Задание → Перепишите без изменений отрывок показанного текста со слов «Этого Гете, автора» по слова «он же перерос?» включительно.

Показанный текст →

↓

Но этому-то и препятствует действительность, социальный мир, расщепляющий и сознание и чувства. Когда Томас Манн в этюде, посвященном философии Шопенгауэра, обзывает «филистерством» учение Гегеля о государстве как об «абсолютном, завершенном этическом организме», он, по сути, говорит о большем, чем только об этом учении, а именно о неразрешимости конфликтов людского сознания социальным преображением человеческого общества. Эти конфликты, как полагает Манн, могут быть разрешены только «изнутри», каждым в отдельности, и только в итоге – всем человечеством. Мысль не новая и уже побывавшая в употреблении у Томаса Манна! Недаром в свое время он с таким сочувствием цитировал в своих «Размышлениях аполитичного» «Дневник писателя» Достоевского: «…если б только Коробочка стала и могла стать настоящей, совершенной христианкой, то крепостного права в ее поместье уже не существовало бы вовсе, так что и хлопотать бы не о чем было, несмотря на то, что все крепостные акты и купчие оставались бы у ней по-прежнему в сундуке… Она им «мать», настоящая уже мать, и «мать» тотчас же бы упразднила прежнюю «барыню»».

Если Томас Манн полагает, что это гетевское решение проблемы, то он глубоко ошибается. Гете был и сам явлением достаточно противоречивым, в котором Энгельс с полным основанием усматривал «насмешливого гения» и «трусливого филистера». Но основное в Гете то, что он, несмотря на все противоречия, смог быть автором «Фауста», всемирно-исторической драмы, в которой глубокий внутренний конфликт героя находит свое разрешение как раз в преодолении социального конфликта – в преображении мира свободным, разумным трудом свободного человечества.

Этого Гете, автора «Фауста», все же нет на страницах этой книги Манна. А ведь именно это высшее прозрение грядущей человеческой истории заставило Гете ощущать как жалкую пародию на освобождение «освободительную войну» против Наполеона, которая вскоре повлекла за собой торжество реакции в Германии. «Измена единомышленникам» – что она означает, если не продвижение вперед, за пределы относительной правды, которую в иных случаях он же, Гете, воздвиг и он же перерос?

↑

Собранный материал →

↓

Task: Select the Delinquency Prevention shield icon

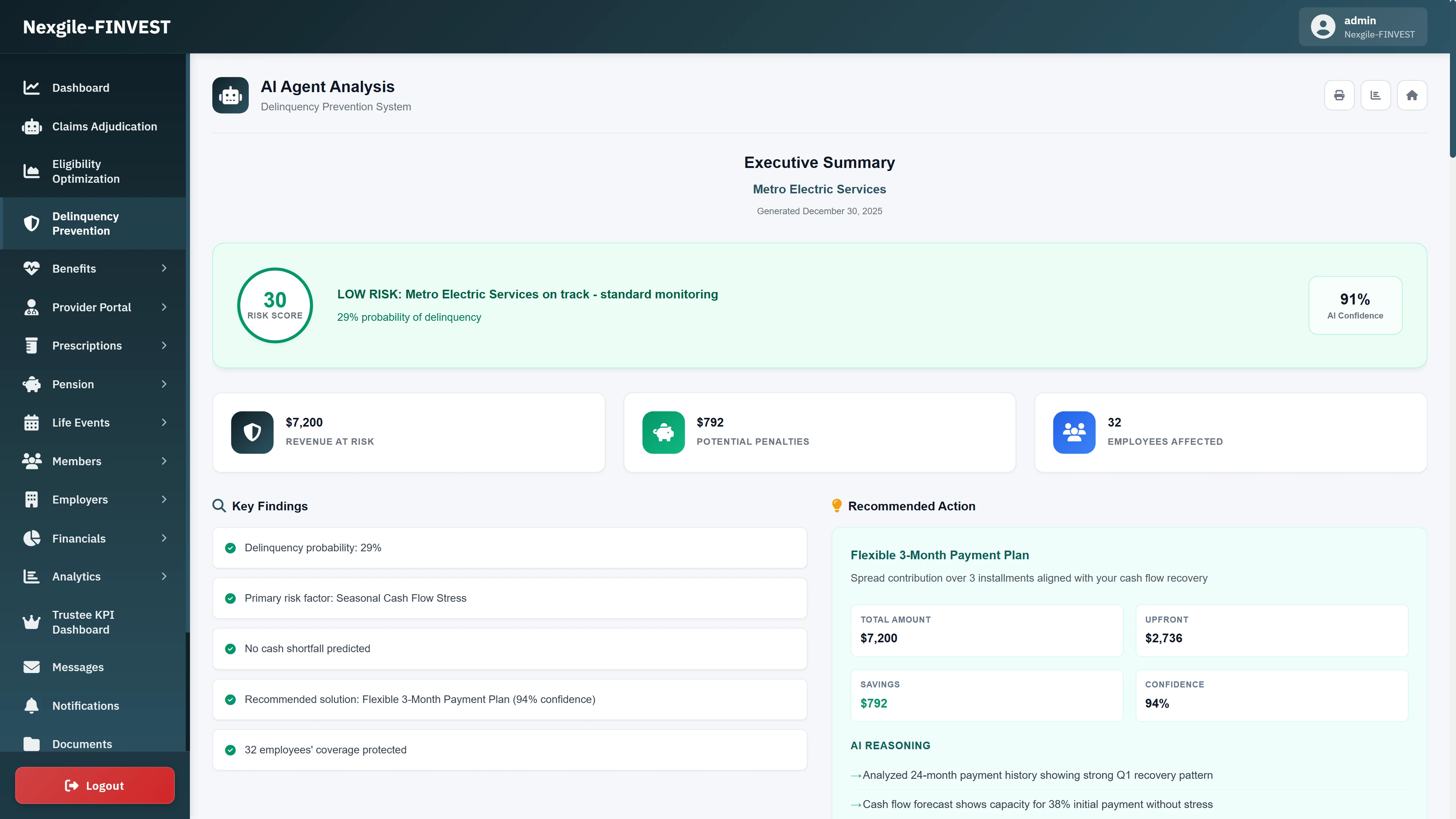Action: tap(31, 223)
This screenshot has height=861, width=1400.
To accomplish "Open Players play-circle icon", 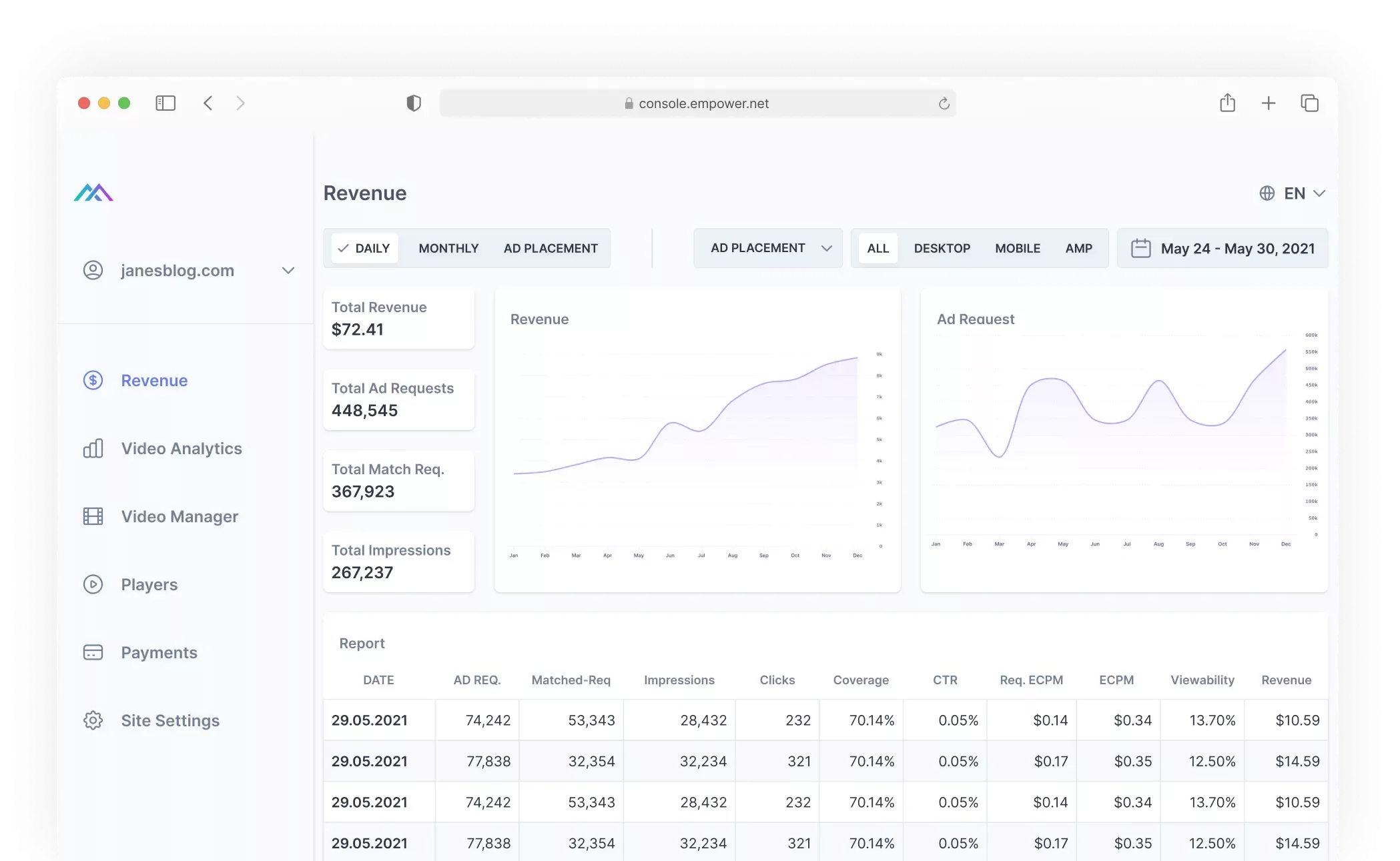I will click(x=93, y=584).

↑

Готовый ответ →
Этого Гете, автора «Фауста», все же нет на страницах этой книги Манна. А ведь именно это высшее прозрение грядущей человеческой истории заставило Гете ощущать как жалкую пародию на освобождение «освободительную войну» против Наполеона, которая вскоре повлекла за собой торжество реакции в Германии. «Измена единомышленникам» – что она означает, если не продвижение вперед, за пределы относительной правды, которую в иных случаях он же, Гете, воздвиг и он же перерос?